In A Storm of Swords, George R.R. Martin delivers another amazing verse of his epic Song of Fire and Ice series (A Game of Thrones, A Clash of Kings). The dimensions of Martin's world are constantly increasing as are the lives of his characters. Martin's great strength is the growth and maturity of characters that joined the story as children and also his revelations of back-stories that bring depth (and sympathy) to formerly one-dimensional villains. As always though, nothing is certain as unexpected twists and turns drive the plot to shocking climaxes - with marriages, deaths, alliances, and betrayals that even the most astute readers will find unexpected. A series of the scope that Martin has designed in these stories requires a significant commitment from readers but loyal fans will not be disappointed by this installment and will eagerly reach for A Feast for Crows when they are done.Though I like to think that my review writing has improved in the past four years, I don't know that I have much more to add to these thoughts after my recent re-read of this book. What I will say is that re-reading does add a new dimension of enjoyment to the text. Since A Storm of Swords is one of the longest entries in the Song of Ice and Fire saga, I knew that four years of memory erosion had taken its toll on my recollection of the events in this book. I wanted a bit of a refresher before diving into books four and five, but I was surprised at how many details of the plot in this one I had forgotten.
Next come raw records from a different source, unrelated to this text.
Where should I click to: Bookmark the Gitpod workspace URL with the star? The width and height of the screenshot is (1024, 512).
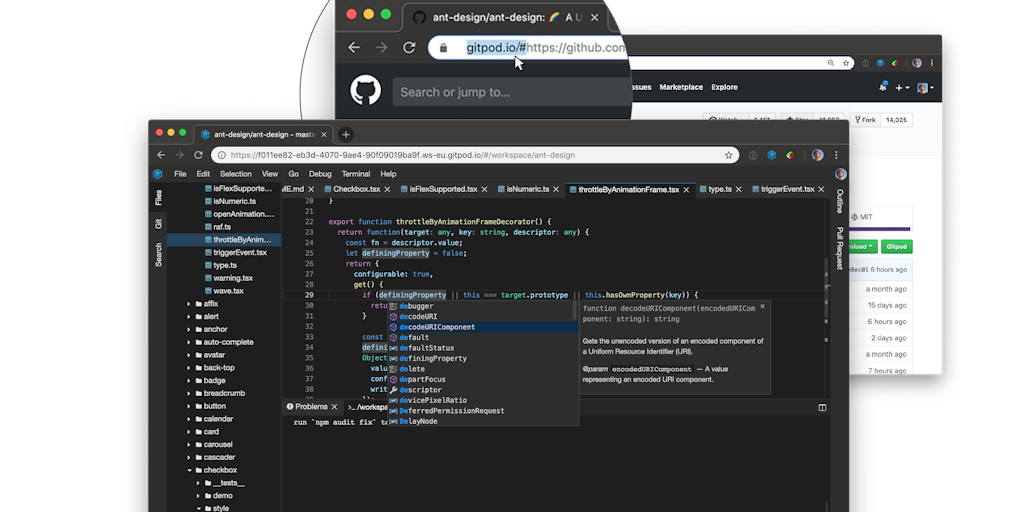coord(729,155)
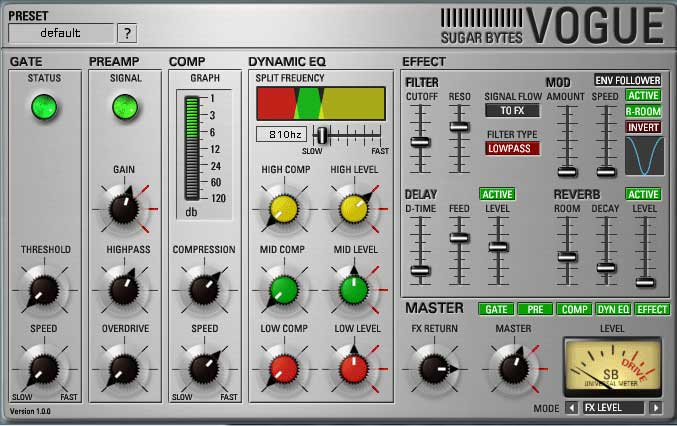Disable the COMP section in Master
This screenshot has height=426, width=677.
(x=574, y=310)
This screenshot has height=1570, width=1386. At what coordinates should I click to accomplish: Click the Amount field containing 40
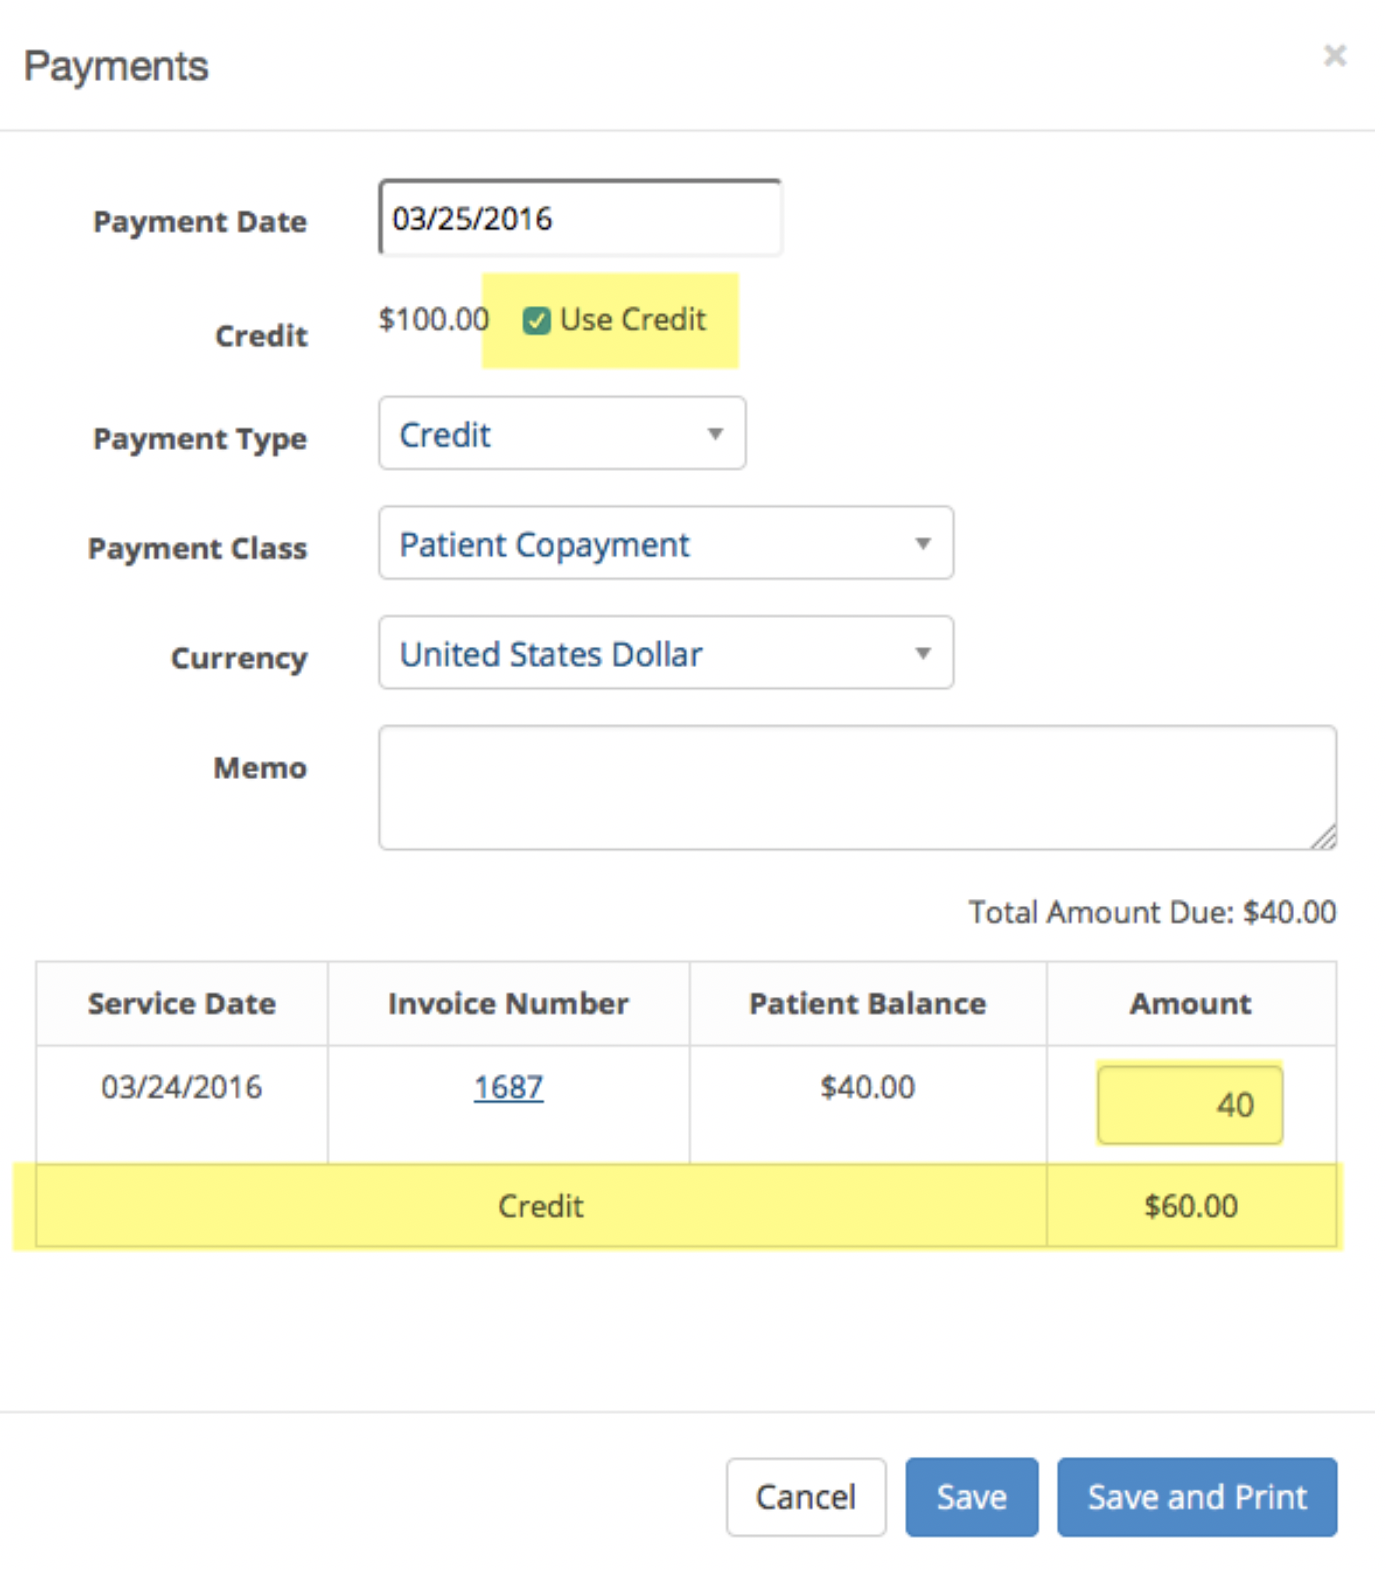pos(1190,1105)
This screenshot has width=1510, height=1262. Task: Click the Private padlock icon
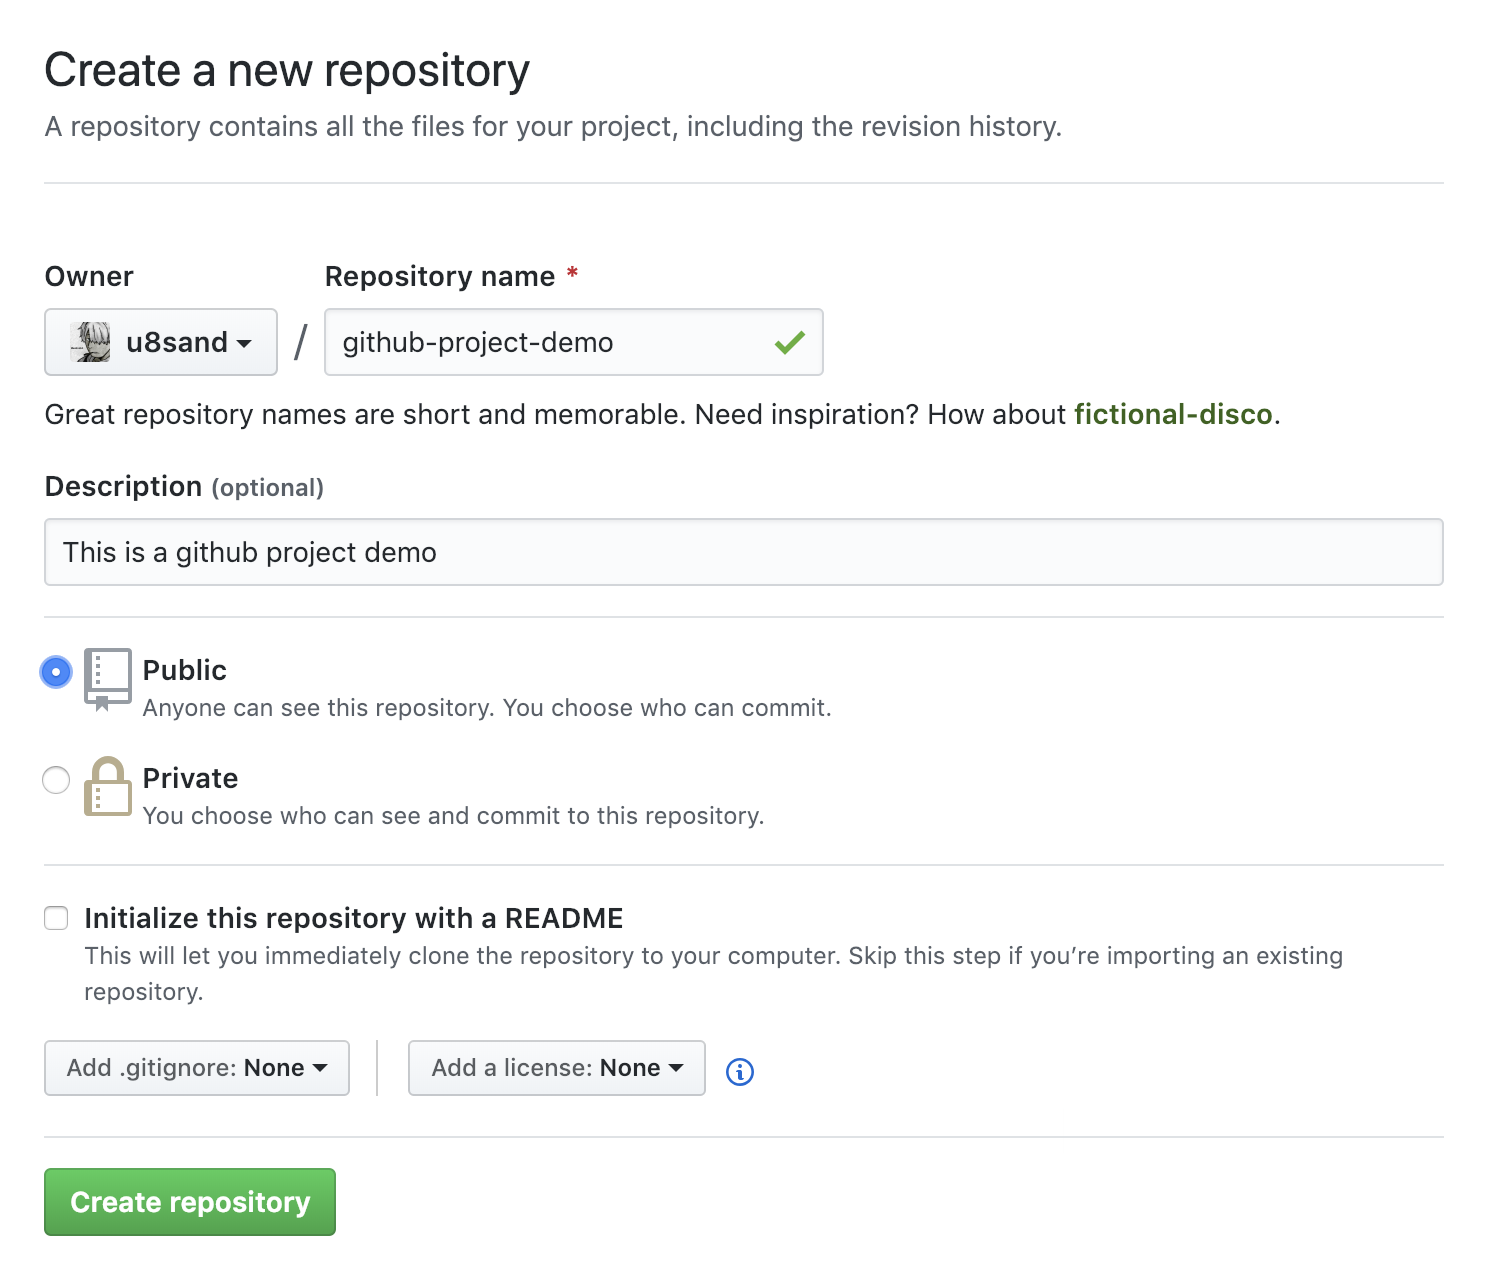coord(108,787)
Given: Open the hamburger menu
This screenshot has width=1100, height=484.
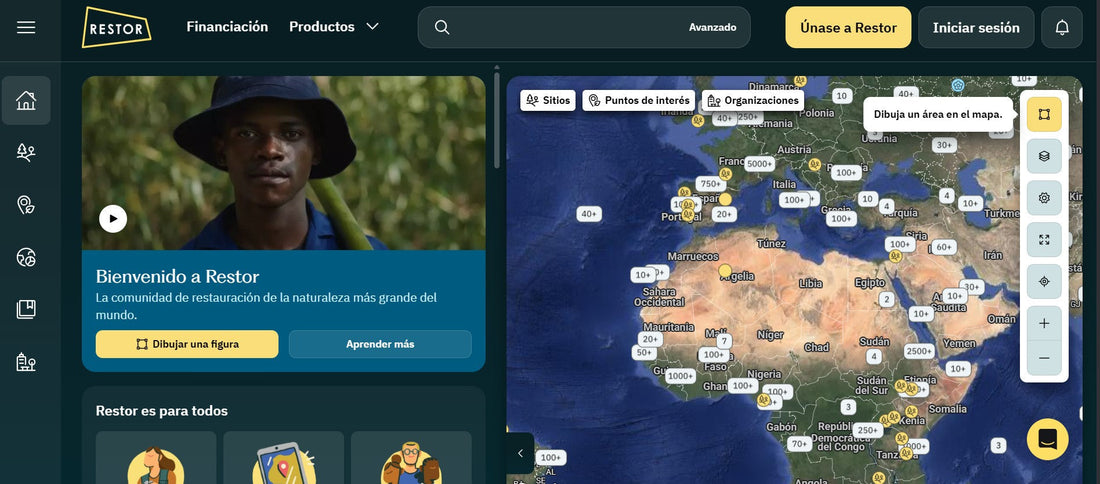Looking at the screenshot, I should coord(26,27).
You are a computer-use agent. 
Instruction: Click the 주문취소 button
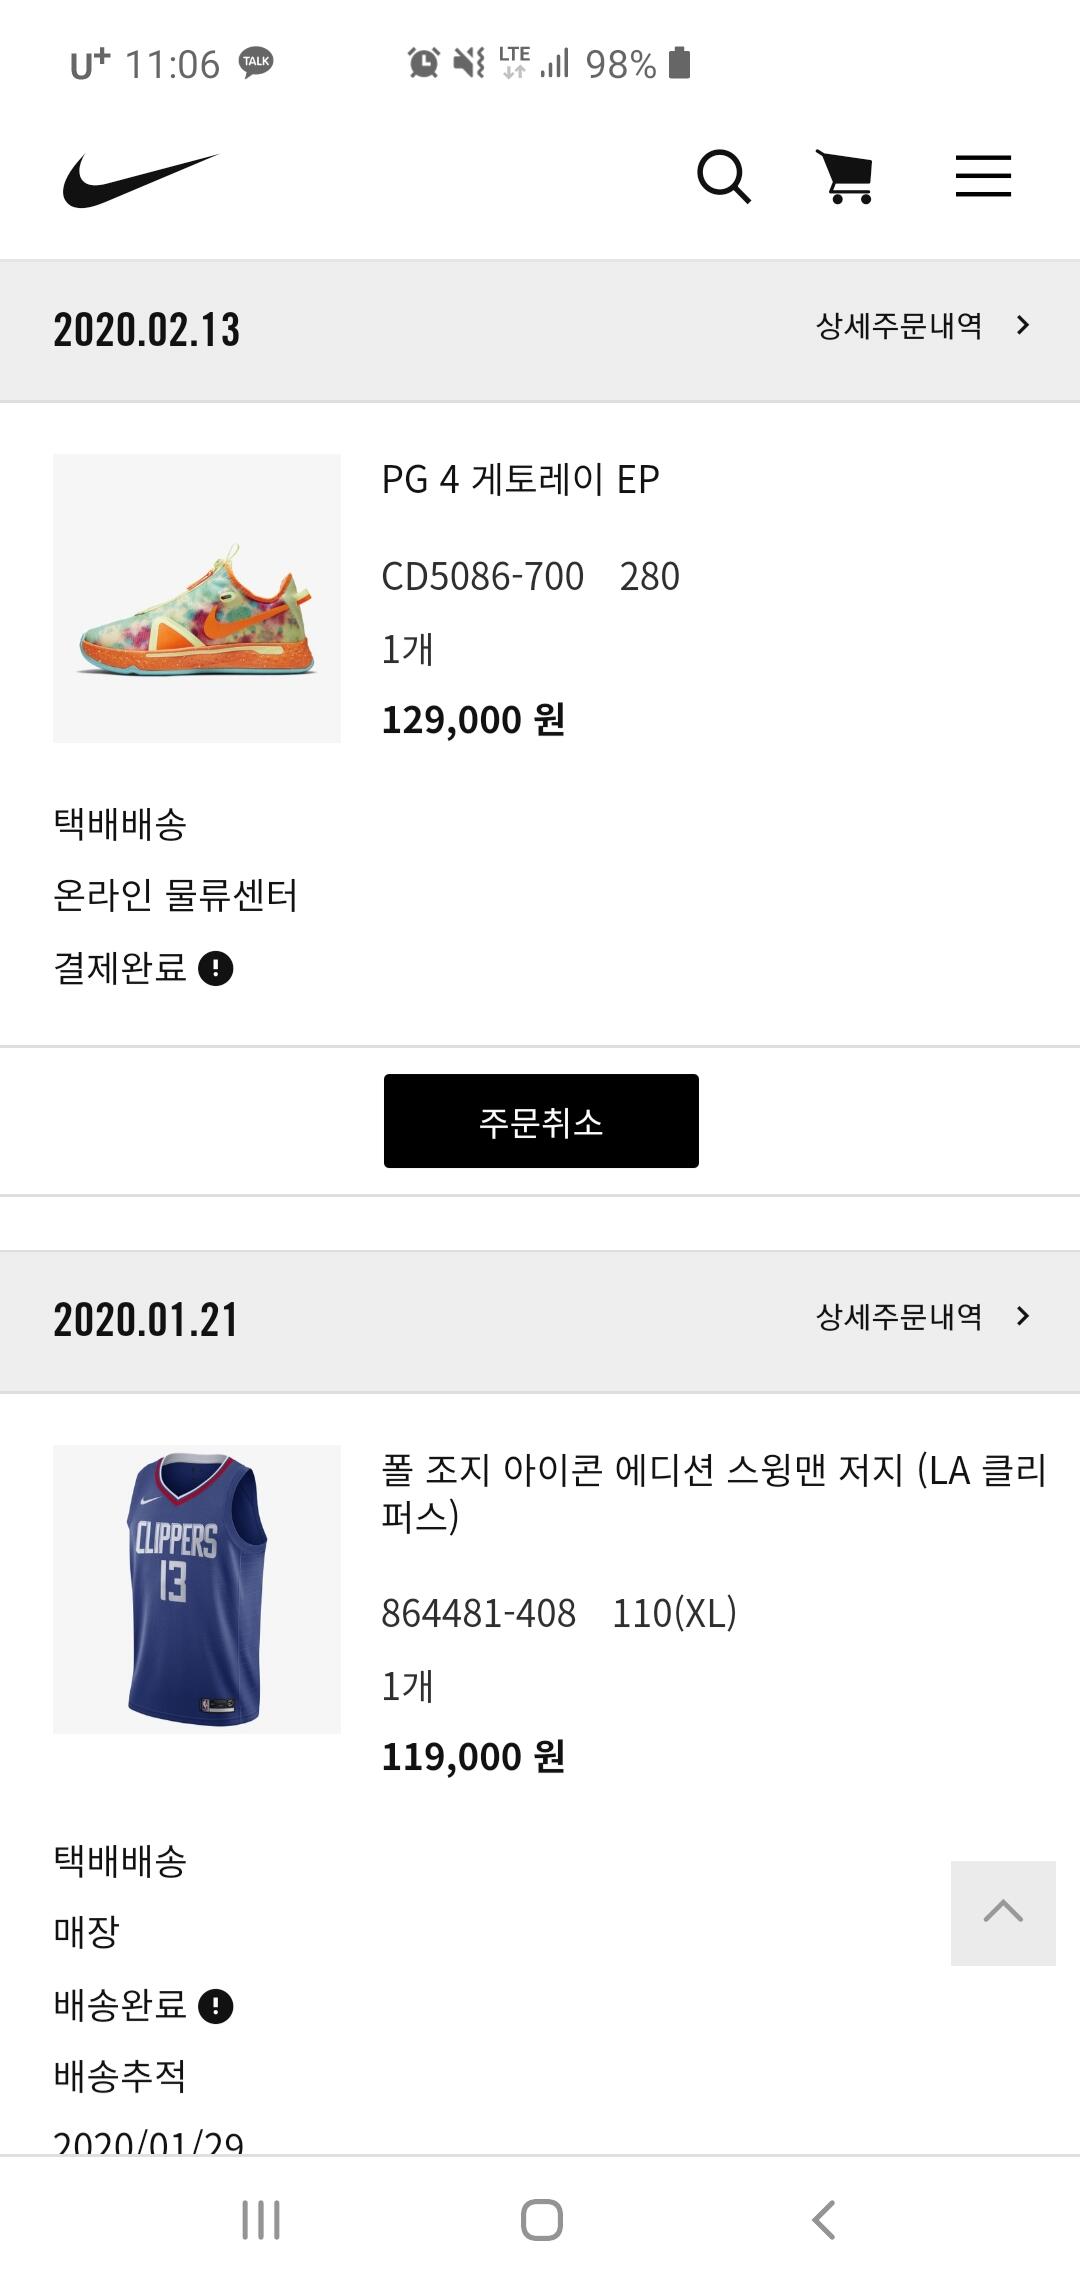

I've also become much more aware of Martin's gift of foreshadowing. Where as on my first time through the stories I gave most of the characters' dreams and visions a half-hearted shrug, I'm now seeing them as highly predictive and symbolic of future events in the series. Perhaps Martin included these allusions as a reward for those that read with a fine eye for details but perhaps they're also there as a reward for loyal fans that re-read the books. I know I met each instance with a snap of excitement realizing, "Oh! This totally refers to such-and-such-event that won't happen for another four hundred pages!"
I know I prefaced this challenge by announcing that I'm not much of a re-reader but I'm glad that I decided to reinvest in this series. I'm enjoying the books just as much - if not more - the second time around and I'm also realizing that there are plenty more series in my past that probably also deserve another turn through my TBR list.